Further,  as previously reported on our Current Report on Form 8-K filed on March 13, 2025, the Company notified the Staff of Nasdaq  that the Company no longer complies with Nasdaq’s independent director requirement (“Independent Director Requirement”)  as set forth in Nasdaq Listing Rule 5605(b)(1), which requires a majority of the Company’s Board of Directors (the “Board”) to be comprised of Independent Directors as defined in Nasdaq Listing Rule 5605(a)(2). On that same date, the Company received a letter from Nasdaq confirming the foregoing (the “Letter”).

 

Consistent with Nasdaq Listing Rule 5605(b)(1)(A), the Letter provides that the Company is eligible for a cure period in which to regain compliance with Nasdaq Listing Rule 5605(b)(1). This cure period will expire at the earlier of the Company’s next annual meeting of stockholders or March 9, 2026; or if the Company’s next annual meeting is held before September 8, 2025, then the Company must evidence compliance no later than September 8, 2025.

 

The Company intends to elect an additional Independent Director to the Board as soon as practicable and prior to the expiration of this cure period.

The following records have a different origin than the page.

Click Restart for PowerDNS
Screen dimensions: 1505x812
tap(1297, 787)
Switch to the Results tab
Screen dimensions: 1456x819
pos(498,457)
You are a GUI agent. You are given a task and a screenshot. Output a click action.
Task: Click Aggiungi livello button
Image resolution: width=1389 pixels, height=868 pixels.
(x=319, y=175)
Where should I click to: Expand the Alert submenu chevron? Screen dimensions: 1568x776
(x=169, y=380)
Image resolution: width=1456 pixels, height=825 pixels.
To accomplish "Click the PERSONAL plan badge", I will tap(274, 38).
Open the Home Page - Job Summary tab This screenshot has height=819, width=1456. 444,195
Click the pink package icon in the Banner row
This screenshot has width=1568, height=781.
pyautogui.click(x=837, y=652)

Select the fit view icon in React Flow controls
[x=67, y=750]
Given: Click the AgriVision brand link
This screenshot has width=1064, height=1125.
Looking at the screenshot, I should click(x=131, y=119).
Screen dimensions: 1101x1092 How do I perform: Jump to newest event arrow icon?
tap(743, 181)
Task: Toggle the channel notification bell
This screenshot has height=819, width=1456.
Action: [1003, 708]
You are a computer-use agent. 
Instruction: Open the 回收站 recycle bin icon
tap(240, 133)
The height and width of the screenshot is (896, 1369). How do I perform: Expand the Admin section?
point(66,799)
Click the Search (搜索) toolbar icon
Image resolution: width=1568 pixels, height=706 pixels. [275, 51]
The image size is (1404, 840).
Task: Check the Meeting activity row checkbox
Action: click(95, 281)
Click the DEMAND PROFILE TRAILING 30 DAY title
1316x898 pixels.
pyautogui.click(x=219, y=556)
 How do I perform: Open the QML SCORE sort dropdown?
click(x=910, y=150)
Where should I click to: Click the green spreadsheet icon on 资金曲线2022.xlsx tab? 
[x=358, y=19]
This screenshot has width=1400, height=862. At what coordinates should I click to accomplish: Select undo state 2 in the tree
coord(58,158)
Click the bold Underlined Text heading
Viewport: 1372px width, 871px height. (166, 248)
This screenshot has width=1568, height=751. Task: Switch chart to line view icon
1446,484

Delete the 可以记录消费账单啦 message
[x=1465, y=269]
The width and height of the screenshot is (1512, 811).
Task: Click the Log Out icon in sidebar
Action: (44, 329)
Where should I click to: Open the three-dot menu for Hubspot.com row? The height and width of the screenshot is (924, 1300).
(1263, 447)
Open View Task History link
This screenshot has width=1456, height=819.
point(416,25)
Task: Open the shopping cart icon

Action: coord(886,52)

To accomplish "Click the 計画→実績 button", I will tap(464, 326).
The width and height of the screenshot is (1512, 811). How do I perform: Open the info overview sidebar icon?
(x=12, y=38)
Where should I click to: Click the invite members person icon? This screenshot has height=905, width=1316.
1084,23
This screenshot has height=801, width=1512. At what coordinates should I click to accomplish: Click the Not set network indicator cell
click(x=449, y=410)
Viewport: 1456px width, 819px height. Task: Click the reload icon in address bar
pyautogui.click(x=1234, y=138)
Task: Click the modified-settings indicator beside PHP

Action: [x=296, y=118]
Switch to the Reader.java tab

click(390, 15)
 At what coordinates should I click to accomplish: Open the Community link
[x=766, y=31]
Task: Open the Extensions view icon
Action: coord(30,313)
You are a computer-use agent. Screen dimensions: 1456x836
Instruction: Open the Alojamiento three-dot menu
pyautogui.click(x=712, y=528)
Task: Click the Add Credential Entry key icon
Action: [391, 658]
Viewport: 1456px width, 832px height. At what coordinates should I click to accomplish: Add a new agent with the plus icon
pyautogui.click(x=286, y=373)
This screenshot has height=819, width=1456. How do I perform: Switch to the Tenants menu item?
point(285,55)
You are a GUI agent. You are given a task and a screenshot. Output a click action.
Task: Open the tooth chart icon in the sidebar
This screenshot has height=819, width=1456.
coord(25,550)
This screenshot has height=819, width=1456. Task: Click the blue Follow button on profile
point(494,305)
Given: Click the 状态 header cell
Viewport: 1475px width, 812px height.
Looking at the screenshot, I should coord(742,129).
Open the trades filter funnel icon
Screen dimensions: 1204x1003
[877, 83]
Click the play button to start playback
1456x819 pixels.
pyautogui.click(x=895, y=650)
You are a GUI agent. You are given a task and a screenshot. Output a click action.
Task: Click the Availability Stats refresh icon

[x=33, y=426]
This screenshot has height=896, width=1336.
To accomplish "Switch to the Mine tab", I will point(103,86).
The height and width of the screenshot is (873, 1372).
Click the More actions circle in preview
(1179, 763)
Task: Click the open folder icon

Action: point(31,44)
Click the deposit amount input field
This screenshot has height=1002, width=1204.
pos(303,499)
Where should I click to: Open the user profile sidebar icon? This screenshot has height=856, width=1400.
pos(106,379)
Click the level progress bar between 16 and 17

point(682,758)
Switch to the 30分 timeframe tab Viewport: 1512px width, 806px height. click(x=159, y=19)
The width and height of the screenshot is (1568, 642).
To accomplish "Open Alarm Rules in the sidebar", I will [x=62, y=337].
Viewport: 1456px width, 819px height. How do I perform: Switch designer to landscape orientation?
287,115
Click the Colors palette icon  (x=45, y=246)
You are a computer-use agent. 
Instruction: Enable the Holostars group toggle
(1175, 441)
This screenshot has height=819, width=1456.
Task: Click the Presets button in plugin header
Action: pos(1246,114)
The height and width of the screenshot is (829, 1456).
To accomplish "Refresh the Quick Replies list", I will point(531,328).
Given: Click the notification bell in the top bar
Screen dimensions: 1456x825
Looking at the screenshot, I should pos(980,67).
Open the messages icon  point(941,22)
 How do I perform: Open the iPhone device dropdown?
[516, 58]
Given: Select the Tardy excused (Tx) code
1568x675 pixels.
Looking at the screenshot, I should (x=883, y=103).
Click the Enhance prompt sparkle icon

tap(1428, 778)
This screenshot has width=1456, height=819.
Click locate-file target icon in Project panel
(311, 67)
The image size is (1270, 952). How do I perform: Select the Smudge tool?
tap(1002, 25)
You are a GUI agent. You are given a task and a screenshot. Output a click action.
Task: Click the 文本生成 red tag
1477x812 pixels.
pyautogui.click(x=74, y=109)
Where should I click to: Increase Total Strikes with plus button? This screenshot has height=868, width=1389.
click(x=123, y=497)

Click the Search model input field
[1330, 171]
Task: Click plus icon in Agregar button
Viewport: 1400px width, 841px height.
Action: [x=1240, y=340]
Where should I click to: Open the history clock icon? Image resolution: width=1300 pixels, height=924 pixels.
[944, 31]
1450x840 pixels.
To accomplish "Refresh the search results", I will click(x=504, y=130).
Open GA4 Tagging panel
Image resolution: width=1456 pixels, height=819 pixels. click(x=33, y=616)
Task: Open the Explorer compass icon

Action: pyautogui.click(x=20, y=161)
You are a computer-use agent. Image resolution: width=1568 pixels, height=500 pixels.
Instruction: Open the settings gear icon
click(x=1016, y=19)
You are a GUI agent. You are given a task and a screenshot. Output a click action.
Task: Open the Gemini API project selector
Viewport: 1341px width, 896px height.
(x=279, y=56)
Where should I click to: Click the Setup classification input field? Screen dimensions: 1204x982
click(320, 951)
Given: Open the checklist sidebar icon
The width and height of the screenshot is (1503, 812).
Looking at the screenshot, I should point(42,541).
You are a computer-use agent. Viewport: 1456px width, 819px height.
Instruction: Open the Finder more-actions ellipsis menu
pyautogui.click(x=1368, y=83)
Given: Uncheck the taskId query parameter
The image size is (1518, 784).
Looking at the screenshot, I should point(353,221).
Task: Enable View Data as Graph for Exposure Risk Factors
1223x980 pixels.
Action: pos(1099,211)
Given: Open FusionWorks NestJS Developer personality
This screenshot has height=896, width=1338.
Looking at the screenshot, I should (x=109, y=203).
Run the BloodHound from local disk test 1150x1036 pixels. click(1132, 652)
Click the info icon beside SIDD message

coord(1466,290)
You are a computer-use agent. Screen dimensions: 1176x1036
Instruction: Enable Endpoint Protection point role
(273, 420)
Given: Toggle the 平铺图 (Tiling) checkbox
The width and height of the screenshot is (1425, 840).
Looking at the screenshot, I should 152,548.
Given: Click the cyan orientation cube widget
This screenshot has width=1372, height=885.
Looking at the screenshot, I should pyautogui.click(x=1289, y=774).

However, there can be no assurance that the Company will successfully regain compliance with Nasdaq Listing Rule 5605(b)(1) within the applicable cure period.

 

The Minimum Bid Price Requirement and Independent Director Requirement deficiencies have no immediate effect on the listing or trading of the Company’s common stock, which will continue to be listed and traded on The Nasdaq Capital Market under the symbol “SCWO,” subject to the Company’s compliance with the other Nasdaq listing requirements.